▼▼▼

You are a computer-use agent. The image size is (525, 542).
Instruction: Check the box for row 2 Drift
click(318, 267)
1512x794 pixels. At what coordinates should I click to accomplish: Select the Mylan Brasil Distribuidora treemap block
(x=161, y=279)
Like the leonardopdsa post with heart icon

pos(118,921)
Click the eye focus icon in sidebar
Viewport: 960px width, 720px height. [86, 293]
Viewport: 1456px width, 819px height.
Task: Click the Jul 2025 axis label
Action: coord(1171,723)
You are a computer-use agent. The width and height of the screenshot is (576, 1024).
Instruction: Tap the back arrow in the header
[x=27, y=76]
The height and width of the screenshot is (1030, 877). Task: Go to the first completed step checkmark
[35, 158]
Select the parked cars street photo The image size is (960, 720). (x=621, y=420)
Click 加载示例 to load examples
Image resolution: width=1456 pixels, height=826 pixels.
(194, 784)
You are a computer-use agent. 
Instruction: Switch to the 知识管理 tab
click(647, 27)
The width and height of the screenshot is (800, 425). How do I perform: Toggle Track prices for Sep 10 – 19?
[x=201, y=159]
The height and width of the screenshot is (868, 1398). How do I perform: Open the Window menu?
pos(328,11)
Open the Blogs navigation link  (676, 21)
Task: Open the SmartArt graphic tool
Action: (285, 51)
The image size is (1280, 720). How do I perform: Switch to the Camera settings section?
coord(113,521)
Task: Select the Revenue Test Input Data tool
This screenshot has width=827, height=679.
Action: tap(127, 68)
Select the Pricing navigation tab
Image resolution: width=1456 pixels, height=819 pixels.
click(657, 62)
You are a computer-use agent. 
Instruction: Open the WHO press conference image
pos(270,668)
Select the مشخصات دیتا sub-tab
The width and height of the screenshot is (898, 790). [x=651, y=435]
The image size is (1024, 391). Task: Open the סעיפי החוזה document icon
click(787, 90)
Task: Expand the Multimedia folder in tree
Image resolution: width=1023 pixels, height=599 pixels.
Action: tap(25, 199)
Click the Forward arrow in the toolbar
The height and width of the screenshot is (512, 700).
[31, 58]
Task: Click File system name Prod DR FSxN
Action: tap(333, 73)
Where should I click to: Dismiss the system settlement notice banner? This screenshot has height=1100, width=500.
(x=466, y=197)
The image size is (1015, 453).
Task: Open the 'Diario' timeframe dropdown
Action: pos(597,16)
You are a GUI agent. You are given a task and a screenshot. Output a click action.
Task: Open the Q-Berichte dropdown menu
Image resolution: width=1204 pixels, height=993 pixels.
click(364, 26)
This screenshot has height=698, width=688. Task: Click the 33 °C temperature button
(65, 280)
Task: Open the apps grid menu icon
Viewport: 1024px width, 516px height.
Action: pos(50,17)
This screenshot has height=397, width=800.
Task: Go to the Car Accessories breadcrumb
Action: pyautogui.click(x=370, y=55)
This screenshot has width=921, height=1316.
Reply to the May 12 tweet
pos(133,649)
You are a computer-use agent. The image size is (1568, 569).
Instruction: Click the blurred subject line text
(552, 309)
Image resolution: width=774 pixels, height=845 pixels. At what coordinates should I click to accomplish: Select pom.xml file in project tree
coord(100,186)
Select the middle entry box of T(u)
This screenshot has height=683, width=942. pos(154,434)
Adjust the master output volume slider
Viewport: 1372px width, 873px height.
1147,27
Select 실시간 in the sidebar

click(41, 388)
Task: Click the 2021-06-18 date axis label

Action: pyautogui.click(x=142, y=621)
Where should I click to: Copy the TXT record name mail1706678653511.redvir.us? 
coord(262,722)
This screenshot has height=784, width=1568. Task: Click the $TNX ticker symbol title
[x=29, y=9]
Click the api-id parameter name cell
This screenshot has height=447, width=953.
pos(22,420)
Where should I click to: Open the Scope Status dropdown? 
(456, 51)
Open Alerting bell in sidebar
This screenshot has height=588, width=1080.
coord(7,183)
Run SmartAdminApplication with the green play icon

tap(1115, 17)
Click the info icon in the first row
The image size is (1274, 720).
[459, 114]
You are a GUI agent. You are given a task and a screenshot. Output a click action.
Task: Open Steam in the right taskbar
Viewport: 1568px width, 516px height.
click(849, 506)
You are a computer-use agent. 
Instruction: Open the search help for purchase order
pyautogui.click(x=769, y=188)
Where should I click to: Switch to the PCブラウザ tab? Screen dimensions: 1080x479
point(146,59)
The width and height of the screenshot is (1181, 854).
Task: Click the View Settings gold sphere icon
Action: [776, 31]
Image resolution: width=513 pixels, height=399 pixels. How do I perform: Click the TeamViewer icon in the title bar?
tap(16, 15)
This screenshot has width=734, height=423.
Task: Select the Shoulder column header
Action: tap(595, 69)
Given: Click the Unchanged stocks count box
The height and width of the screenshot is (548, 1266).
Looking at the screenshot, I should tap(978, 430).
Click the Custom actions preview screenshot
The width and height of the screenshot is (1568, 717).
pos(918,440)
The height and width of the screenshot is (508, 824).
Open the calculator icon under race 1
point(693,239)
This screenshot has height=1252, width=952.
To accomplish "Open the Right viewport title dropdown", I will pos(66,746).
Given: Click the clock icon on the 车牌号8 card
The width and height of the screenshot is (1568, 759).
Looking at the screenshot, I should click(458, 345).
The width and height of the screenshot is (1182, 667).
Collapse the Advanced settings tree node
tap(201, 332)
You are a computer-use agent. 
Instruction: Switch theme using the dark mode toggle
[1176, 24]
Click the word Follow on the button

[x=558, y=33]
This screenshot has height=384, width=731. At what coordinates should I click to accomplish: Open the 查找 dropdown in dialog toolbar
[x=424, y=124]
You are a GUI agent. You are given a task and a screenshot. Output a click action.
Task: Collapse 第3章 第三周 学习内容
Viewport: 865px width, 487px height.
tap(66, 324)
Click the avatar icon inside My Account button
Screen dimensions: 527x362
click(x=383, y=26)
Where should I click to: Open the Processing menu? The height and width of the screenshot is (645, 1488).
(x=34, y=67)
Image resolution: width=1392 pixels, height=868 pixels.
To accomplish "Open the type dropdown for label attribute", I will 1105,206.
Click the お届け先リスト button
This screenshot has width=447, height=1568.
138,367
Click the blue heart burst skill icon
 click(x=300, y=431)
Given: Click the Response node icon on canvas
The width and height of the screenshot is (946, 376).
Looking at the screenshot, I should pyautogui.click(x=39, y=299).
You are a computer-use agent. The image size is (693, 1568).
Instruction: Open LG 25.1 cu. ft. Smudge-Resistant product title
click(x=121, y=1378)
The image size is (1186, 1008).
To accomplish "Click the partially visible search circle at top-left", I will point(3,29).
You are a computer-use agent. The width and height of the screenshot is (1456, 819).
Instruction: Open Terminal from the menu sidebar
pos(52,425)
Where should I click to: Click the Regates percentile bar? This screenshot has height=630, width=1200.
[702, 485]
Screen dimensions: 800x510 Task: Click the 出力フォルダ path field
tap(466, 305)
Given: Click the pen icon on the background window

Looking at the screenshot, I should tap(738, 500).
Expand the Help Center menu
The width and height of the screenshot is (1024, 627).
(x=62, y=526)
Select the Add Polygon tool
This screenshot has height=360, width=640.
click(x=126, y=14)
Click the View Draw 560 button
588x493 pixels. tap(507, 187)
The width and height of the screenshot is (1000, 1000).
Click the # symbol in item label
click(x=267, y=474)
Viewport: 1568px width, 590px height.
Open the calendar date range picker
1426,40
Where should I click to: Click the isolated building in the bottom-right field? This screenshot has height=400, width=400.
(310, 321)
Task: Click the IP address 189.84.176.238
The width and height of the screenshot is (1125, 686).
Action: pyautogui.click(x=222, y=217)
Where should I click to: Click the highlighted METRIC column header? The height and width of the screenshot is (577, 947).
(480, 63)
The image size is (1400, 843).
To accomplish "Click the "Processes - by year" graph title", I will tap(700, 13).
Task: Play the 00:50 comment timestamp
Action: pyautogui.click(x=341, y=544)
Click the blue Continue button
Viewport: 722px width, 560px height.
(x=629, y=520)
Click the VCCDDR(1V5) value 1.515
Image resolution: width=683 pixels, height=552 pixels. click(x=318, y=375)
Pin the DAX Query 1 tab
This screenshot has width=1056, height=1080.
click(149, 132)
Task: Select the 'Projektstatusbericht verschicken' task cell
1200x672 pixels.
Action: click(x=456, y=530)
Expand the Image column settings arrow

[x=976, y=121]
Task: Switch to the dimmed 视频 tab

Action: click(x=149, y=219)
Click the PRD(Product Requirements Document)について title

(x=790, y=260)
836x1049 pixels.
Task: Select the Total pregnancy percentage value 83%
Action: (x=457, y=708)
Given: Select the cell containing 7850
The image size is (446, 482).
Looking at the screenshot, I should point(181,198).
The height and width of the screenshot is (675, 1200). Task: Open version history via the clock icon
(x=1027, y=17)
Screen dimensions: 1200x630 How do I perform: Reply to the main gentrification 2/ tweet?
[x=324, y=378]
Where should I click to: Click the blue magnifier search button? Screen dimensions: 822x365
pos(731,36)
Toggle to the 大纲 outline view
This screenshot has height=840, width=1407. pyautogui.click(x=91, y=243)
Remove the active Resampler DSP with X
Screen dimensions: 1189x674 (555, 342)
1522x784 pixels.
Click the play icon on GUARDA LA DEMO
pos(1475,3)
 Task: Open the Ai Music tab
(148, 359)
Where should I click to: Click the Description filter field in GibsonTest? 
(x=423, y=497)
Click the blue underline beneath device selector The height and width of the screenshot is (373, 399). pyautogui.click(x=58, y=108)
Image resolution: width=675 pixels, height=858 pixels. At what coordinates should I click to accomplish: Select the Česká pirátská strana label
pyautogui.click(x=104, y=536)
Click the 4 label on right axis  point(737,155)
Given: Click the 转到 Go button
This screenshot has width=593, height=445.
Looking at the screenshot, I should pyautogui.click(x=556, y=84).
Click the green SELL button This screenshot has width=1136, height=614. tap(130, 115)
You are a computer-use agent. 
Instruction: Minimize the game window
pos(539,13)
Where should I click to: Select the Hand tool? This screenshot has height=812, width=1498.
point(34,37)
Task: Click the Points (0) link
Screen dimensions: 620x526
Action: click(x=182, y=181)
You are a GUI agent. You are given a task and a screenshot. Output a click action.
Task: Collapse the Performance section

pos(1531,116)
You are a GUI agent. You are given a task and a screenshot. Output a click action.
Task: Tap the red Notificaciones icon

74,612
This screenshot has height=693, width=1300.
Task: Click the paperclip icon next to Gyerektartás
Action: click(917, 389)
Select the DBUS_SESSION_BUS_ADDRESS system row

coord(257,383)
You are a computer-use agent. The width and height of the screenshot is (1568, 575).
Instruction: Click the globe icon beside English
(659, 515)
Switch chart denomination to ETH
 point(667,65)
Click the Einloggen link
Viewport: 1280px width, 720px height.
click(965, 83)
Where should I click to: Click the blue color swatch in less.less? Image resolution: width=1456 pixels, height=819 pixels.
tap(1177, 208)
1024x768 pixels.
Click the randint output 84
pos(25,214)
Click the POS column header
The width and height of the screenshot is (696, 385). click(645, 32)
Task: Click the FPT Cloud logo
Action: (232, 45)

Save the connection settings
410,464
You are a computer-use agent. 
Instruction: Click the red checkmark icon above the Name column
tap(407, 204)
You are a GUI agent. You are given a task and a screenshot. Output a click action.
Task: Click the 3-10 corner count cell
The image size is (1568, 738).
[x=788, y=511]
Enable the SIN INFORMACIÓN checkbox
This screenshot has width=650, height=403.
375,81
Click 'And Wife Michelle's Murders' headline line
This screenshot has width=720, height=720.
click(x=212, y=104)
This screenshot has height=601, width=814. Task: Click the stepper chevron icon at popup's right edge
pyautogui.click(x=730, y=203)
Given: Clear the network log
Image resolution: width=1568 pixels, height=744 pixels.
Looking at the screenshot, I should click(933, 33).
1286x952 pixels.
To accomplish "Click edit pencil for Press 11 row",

▲▲▲

▸ **Challenge**:
Recast the lines of the material above as a numbered list, from the line containing "Pin the DAX Query 1 tab" through the line containing "[x=976, y=121]", both included, and omit any blank lines.

▸ **Output of the task**:
1. Pin the DAX Query 1 tab
2. This screenshot has width=1056, height=1080.
3. click(149, 132)
4. Task: Select the 'Projektstatusbericht verschicken' task cell
5. 1200x672 pixels.
6. Action: click(x=456, y=530)
7. Expand the Image column settings arrow
8. [x=976, y=121]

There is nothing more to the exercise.